- _Request_
Write out each of these items again, word for word and line for line.

- _Records from a dataset_
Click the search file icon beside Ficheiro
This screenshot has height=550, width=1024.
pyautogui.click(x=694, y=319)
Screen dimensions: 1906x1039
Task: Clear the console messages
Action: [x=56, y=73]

- _Answer to the task_
Click the search file icon beside Ficheiro
This screenshot has height=550, width=1024.
pyautogui.click(x=694, y=319)
Screen dimensions: 1906x1039
Task: Clear the console messages
Action: [x=56, y=73]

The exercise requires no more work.